Republic of Somaliland Ministry of Youth & Sports
- Coat of arms of Somaliland

Agency overview
- Formed: 20 February 2000
- Jurisdiction: Somaliland
- Headquarters: Hargeisa, Maroodi Jeh
- Minister responsible: Ahmed Yasin Mohamed Farah;
- Deputy Minister responsible: Yusuf Nouh Yusuf (Tadhase);
- Website: https://moys.govsomaliland.org

Footnotes
- Ministry of Youth and Sports on Facebook

= Ministry of Youth and Sports (Somaliland) =

Government ministry of Somaliland

The Ministry of Youth & Sports (Wasaaradda Ciyaraaha & Dhallinyarada Somaliland) (وزارة الشباب والرياضة) is a Somaliland government ministry that is in charge of regulating activities related to sports and youth development in Somaliland. The current minister is Ahmed Yasin Mohamed Farah and the deputy minister is Yusuf Noah Yusuf.

==History==
Prior to the establishment of a dedicated Ministry of Youth and Sports in 2000, sports and youth affairs were managed under the Ministry of Education, Youth and Sports (MOEYS). In 1997, in collaboration with UNICEF, a four-day educational workshop was held in Hargeisa focusing on physical education, recreation, and sports training.

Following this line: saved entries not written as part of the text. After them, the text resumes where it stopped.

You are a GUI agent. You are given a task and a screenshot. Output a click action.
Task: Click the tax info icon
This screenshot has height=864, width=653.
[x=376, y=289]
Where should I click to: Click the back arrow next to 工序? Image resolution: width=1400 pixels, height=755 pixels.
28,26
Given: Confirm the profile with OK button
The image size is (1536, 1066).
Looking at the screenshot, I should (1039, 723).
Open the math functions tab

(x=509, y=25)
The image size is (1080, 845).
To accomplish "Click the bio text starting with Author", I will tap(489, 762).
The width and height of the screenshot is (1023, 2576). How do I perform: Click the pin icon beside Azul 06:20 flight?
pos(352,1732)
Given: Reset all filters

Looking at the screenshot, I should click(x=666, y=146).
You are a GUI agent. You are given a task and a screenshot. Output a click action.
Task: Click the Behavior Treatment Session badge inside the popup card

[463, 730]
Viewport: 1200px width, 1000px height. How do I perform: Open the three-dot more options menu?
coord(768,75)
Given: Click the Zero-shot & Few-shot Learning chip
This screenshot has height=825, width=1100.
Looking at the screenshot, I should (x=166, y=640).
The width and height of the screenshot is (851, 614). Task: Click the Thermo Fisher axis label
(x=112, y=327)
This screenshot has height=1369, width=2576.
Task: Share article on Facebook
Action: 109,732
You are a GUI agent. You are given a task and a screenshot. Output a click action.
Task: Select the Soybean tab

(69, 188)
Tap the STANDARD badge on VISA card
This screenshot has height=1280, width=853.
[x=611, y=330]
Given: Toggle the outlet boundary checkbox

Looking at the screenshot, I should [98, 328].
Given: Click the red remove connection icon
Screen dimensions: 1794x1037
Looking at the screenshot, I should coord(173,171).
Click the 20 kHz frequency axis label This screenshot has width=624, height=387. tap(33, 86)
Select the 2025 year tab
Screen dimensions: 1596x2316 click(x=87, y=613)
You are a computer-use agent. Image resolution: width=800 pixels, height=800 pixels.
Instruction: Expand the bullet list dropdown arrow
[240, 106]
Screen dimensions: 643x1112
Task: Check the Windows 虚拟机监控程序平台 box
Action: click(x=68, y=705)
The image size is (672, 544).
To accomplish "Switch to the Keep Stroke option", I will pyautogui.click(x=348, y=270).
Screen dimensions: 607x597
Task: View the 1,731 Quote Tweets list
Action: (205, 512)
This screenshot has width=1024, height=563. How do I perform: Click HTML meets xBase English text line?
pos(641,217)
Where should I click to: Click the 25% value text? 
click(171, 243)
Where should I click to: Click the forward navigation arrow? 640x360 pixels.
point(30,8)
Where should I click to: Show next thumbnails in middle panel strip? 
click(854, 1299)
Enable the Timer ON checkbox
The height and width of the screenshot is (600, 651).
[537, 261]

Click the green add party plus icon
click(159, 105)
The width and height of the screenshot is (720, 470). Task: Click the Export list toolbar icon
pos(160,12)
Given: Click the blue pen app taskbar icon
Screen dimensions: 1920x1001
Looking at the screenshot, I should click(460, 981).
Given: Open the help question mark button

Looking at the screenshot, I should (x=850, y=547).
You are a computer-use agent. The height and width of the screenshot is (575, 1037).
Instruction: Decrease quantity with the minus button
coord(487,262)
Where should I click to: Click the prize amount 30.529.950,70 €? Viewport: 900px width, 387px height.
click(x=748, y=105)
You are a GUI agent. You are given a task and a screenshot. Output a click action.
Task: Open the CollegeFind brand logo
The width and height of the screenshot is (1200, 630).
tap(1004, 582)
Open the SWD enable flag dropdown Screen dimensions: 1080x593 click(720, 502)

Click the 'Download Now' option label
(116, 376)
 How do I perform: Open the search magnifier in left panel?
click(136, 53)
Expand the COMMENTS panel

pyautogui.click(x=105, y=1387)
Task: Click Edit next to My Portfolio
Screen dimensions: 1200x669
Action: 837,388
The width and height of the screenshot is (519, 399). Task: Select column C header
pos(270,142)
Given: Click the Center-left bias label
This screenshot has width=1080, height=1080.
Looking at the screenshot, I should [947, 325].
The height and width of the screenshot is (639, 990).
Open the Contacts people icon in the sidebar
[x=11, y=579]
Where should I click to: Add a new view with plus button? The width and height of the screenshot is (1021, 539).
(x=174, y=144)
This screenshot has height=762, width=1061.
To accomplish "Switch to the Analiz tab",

The Ministry of Youth & Sports was established on 20 February 2000.

In July 2002, reports indicated that the football stadium in the Borama district had deteriorated into a waste dumping site, leading to public appeals for the government and the Ministry of Youth and Sports to rehabilitate the facility. During the same period, formal requests were directed to the Ministry and the national Olympic committee to include the Gabiley district in the upcoming inter-regional sports tournaments.

In 2004, the Somaliland Ministry of Youth and Sports organized a two-day coordination meeting in Burao for youth organizations in the Togdheer region. The meeting was aimed at strengthening cooperation with youth in the area, improving information sharing among agencies working with youth groups, and developing action plans for youth activities in the region.

In 2011, the ministry held its first major tournament, a Multi-sport event between the regions of the country called Somaliland Regional Games at Alamzey Stadium in Burao.

According to a report published in September 2014 by the international NGO Progressio, the Ministry of Youth, Sport and Tourism was evaluated as possessing a "medium to high" level of power because it represented the country's large youth demographic. However, its interest in inclusive decision-making and transparent processes was assessed as "low to medium." The report noted that the Ministry's activities were primarily focused on organizing inter-regional sports events, and female youth were not being adequately considered.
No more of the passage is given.